I looked back at the photo and my eyes were drawn to the white lettuce trim turtleneck that the girl wore underneath the black school pinafore.
To me, that turtleneck stuck out like a sore thumb. It was a reminder of the fact that we couldn’t afford the expensive white polo shirts that lined the shelves of the school uniform shop. All the other girls had them.
That photo remained burned into my mind, hours after I had closed that photo album.
Primary school was a tough time for me, as you know it is for most kids. I didn’t have a lot of friends, and when the ones I did have asked to come over to play, I lied and wove narratives of deterrence as though on instinct. I didn’t want them to see the peeling paint, the grey carpet, the eclectic collection of furniture that could only be a result of many roadside findings of other people’s discarded things. I didn’t want them to find any chinks in that armour that I had so carefully erected around myself.

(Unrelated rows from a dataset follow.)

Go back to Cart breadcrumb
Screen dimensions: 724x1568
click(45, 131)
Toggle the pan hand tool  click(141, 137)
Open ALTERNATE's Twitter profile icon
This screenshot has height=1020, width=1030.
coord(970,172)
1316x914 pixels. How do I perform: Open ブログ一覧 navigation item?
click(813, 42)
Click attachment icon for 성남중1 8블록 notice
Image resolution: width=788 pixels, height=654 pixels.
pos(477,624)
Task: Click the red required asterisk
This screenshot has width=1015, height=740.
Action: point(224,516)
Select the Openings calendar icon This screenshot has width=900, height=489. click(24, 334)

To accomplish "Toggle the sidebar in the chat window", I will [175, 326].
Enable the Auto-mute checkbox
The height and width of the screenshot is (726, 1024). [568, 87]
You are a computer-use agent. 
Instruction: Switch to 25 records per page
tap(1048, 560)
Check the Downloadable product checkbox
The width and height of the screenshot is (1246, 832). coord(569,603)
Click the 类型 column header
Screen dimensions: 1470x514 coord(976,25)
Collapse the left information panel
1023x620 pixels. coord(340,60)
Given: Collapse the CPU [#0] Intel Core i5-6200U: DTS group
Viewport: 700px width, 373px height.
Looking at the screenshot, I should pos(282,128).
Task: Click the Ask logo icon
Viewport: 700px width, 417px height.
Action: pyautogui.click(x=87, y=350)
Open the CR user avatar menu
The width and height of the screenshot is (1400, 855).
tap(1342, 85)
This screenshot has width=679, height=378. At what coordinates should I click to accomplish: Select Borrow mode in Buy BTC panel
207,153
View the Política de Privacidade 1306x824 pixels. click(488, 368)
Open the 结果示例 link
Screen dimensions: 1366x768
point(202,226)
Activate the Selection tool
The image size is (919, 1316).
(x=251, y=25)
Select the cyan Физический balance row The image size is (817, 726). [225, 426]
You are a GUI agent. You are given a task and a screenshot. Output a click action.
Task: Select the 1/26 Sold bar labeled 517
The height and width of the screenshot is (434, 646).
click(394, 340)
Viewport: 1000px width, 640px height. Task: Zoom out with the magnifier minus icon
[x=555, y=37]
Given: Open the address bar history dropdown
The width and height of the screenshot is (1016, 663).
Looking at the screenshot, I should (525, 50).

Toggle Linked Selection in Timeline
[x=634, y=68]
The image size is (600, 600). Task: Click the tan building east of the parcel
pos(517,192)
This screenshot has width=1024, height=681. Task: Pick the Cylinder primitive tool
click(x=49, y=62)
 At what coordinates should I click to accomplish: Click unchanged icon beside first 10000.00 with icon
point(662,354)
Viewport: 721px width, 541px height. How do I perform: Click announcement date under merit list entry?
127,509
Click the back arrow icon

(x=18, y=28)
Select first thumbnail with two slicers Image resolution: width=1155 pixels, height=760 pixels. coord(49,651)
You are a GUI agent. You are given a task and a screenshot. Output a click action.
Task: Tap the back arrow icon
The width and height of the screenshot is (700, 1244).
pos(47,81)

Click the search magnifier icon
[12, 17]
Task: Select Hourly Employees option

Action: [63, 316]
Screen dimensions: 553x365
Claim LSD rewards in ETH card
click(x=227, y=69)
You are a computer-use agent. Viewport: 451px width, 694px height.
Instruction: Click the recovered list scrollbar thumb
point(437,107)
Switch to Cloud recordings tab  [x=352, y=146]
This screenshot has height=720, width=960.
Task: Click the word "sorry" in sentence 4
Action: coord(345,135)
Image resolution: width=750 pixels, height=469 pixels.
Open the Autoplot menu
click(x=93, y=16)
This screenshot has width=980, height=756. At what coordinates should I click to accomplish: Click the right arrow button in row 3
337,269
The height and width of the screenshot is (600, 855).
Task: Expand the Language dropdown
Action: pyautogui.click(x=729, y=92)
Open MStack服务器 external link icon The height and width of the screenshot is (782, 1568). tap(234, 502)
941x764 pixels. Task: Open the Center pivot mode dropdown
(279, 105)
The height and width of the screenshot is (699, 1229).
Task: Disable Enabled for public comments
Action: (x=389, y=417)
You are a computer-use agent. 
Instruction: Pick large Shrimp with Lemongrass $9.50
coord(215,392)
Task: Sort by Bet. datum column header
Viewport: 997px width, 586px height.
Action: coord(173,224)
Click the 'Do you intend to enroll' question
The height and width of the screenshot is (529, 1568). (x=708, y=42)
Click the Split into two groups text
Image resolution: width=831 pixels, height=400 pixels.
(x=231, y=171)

There were also rhymes that circulated around the playground at lunch, which at first seemed innocent and catchy, but in reality, hid the sinister bedrock on which a dangerous shame would grow.
Chinese,
Japanese,
Dirty knees,
Look at these.
This particular song was usually accompanied by obscene stretching of the corners of eyes. The day that I discovered that little taunting song, I came home and asked you to never drop me off at the front of the school again. I never went to another parent-teacher interview again. I didn’t want my Chineseness to show.
I could hear that rhyme in the back of my mind when, years later, I lost my temper at you and yelled:
“Why can’t you be normal?”
The second the words left my mouth, it felt like the last candle had been blown out. You heard the underlying accusation.
“Why aren’t you rich and white?”
That rhyme haunts me still.
Now, over a decade later, I have started to unpack these memories that have been stored away in a dark, forgotten corner of my mind. I was cruel to you that day that you argued with Dad on the liángtíng (凉+F or Chinese pavilion), after you gave him an ultimatum: his parents or you.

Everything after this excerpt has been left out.